Exercise details: Once the line holding "The width and" is found, output it and all remaining lines of the data exactly, with every picture left out.

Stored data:
-------------------------

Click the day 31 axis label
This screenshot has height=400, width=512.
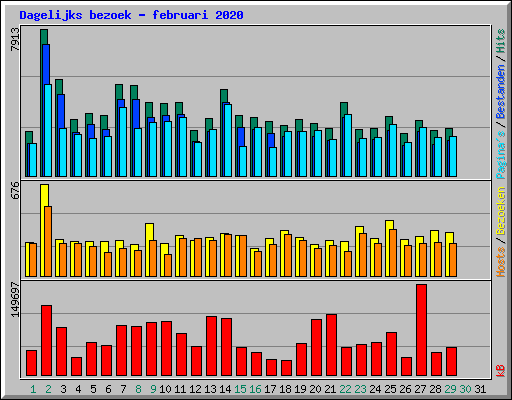pos(480,389)
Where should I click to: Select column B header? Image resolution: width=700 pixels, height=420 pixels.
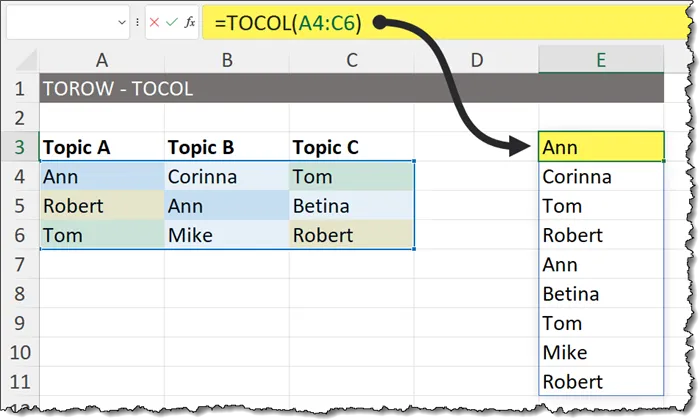227,60
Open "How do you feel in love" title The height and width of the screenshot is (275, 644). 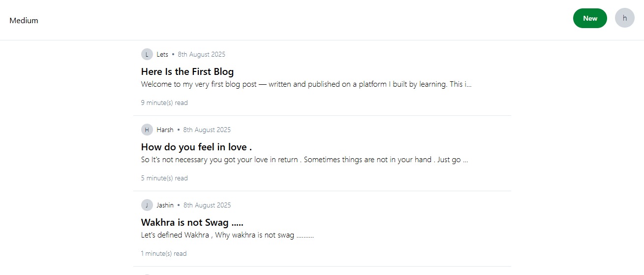click(x=196, y=147)
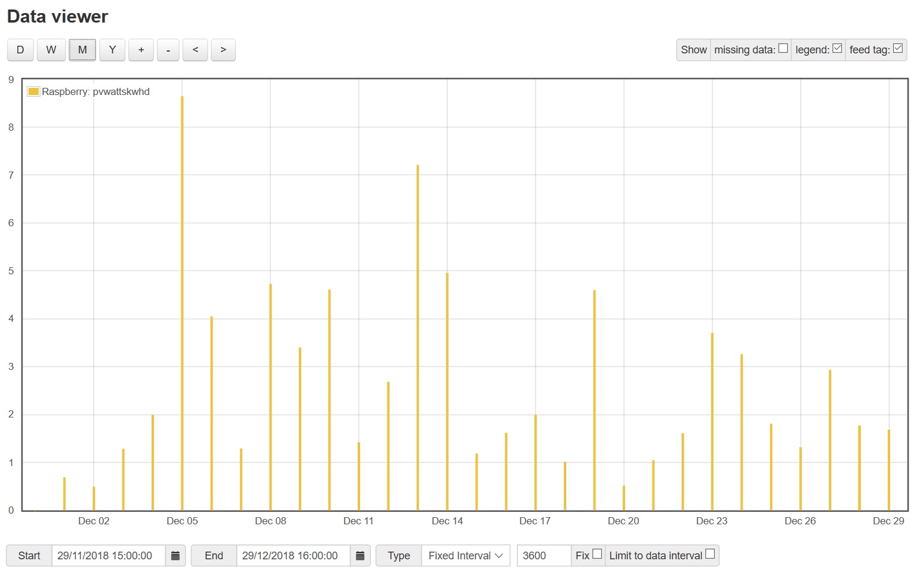Switch to the day view (D)

tap(20, 50)

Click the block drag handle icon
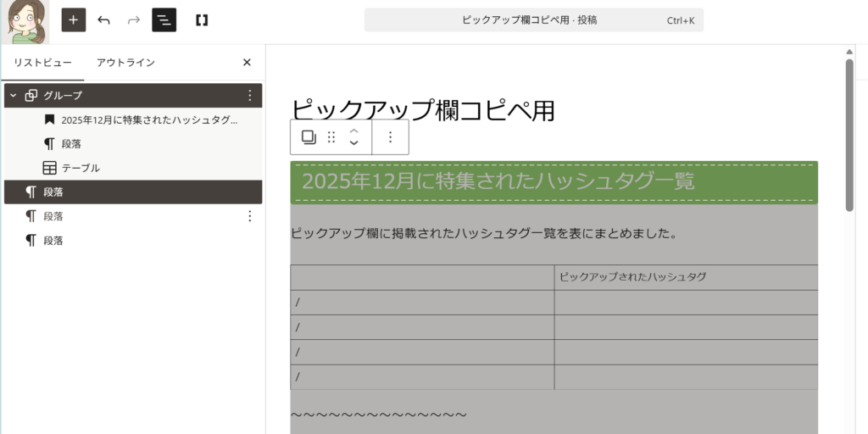[331, 137]
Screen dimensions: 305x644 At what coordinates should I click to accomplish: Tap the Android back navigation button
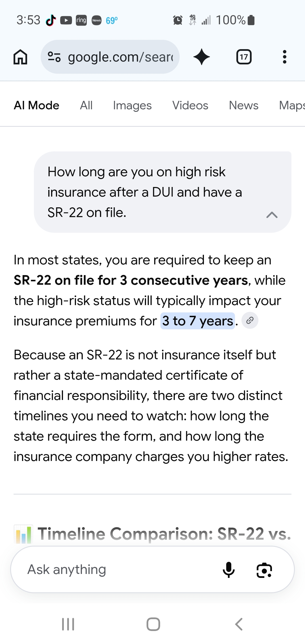[239, 624]
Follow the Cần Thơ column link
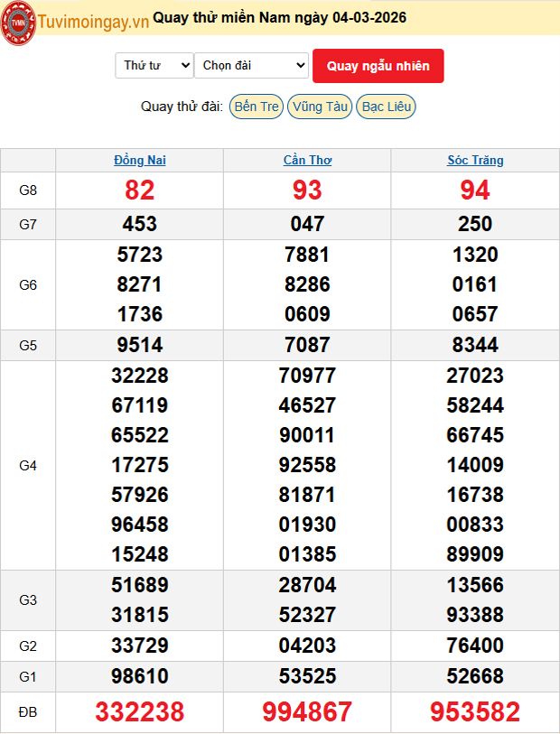The height and width of the screenshot is (734, 560). 307,161
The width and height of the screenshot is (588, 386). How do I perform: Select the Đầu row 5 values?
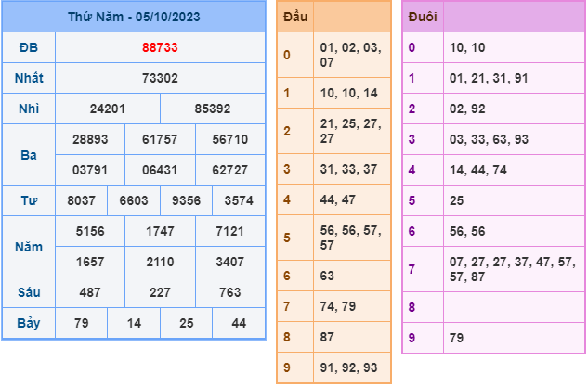(x=351, y=238)
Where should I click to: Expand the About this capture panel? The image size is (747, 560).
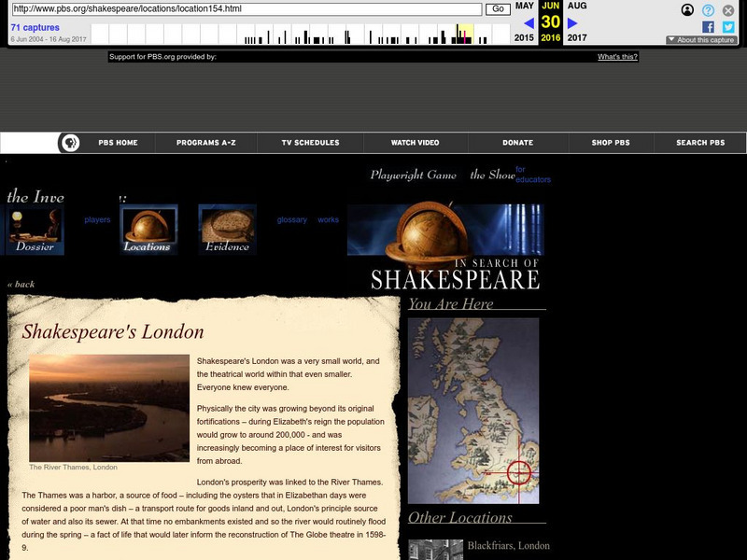click(x=700, y=39)
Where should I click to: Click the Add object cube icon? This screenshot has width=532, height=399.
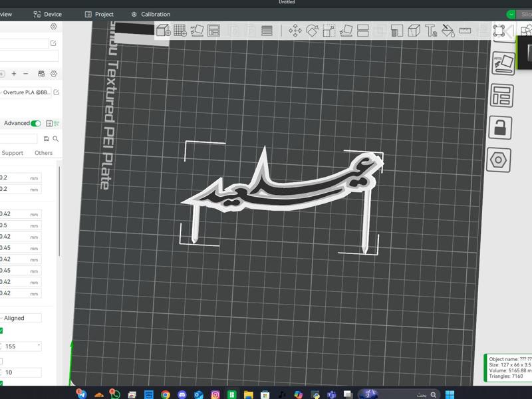[x=163, y=31]
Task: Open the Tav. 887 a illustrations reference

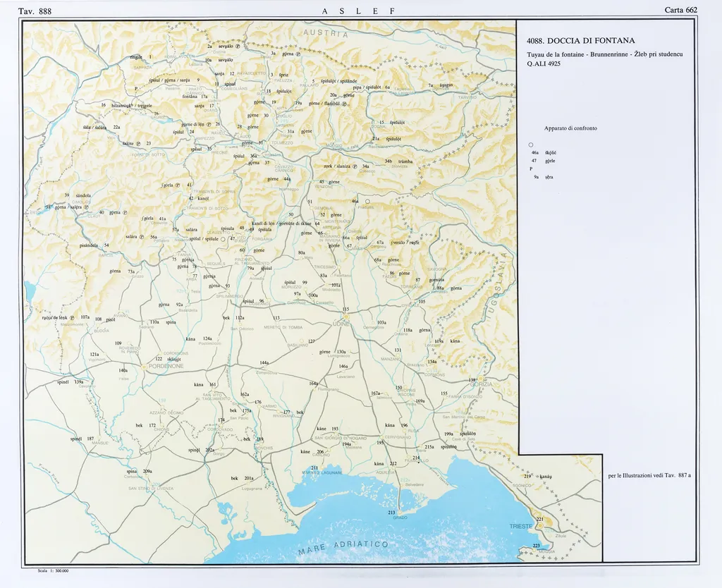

-------------------------

Response area:
The width and height of the screenshot is (588, 386). How do I perform: Select the Đầu row 5 values?
(x=351, y=238)
Where should I click to: Expand the About this capture panel? The image size is (747, 560).
click(x=700, y=39)
Where should I click to: Click the Add object cube icon? This screenshot has width=532, height=399.
[x=163, y=31]
Task: Open the Tav. 887 a illustrations reference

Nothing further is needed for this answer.